Do I have to use jupyter notebook/lab/hub for running Dask on a Kubernetes cluster?

11/14/2019

I am testing dask.distributed for big data and machine learning related things. I've watched videos, read blog pages and tried to understand library documentations. But I am confused. There was always jupyter notebook/lab/hub in every source I found. Do I have to use jupyter notebook/lab/hub in order to run Dask on a Kubernetes cluster? Can't I build a Kubernetes cluster with 2 laptops and run Dask without jupyter related things on them?

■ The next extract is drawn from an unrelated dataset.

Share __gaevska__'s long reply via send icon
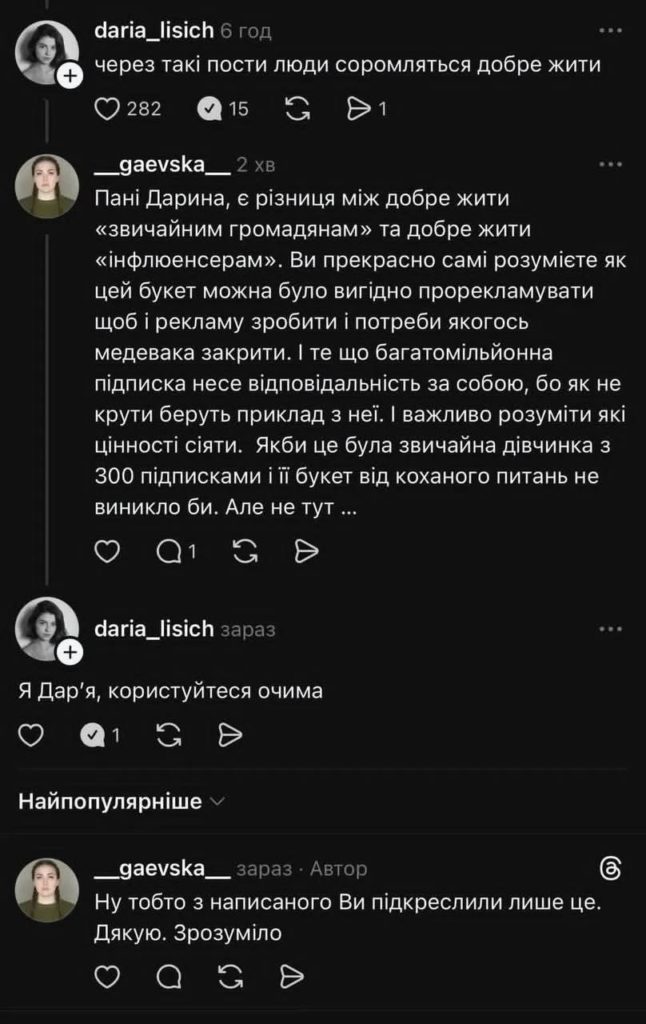 [307, 550]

Why? Because I want to use my own server (kubernetes cluster) to serve users my own web page (flask in the background).

-- MehmedB
dask
dask-distributed
jupyter
kubernetes
python-3.x

2 Answers

11/14/2019

No you don't. Jupyter is just the most common setup for working with Dask, and JupyterLab has nice extensions so you can visualize task graphs as they are executing. But for just orchestrating dask workers on kubernetes, I'd have a look at dask-kubernetes. That's the library we're using at Saturn Cloud to deploy dask for our enterprise customers.

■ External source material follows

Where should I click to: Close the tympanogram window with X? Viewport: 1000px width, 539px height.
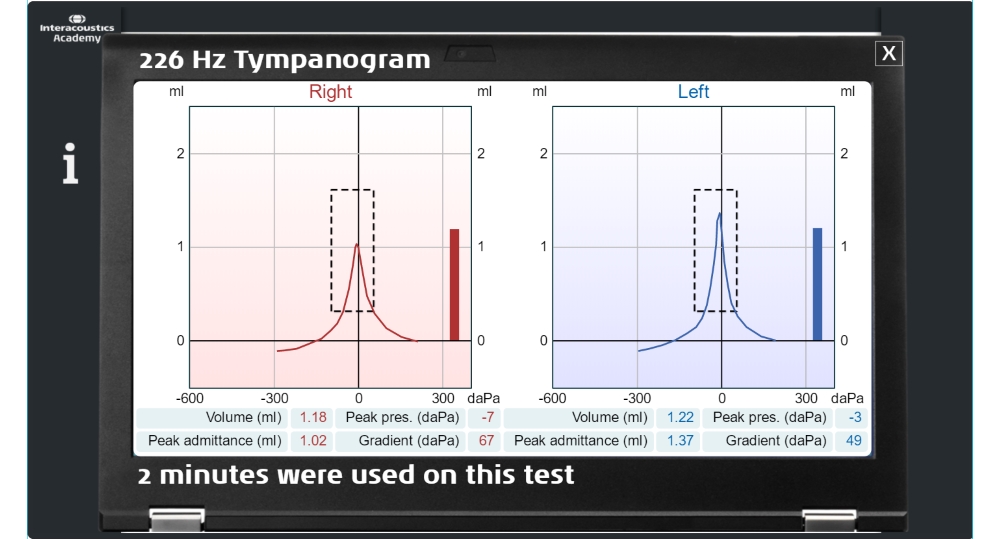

In the docs, these lines should be sufficient to get you started

from dask_kubernetes import KubeCluster

cluster = KubeCluster.from_yaml('worker-spec.yml')
cluster.adapt(minimum=1, maximum=100)  # or dynamically scale based on current 

It's important to understand that the KubeCluster works by attaching a PeriodicCallback to the asyncio event loop. Which means that you definitely want to make sure it doesn't get garbage collected. You can pass the cluster instance directly into the distributed.client, Or grab the scheduler address and communicate that way.

-- Hugo
Source: StackOverflow

11/14/2019

I see no jupyter notebooks here. Jupyter notebooks are convenient for data science folks, but that not a requirement to use tools, you still can import dask.distributed into your flask application as any other python package, containerize it and ship it to work in your Kubernetes cluster as service. its all up to you as developer.

-- Oleg Butuzov
Source: StackOverflow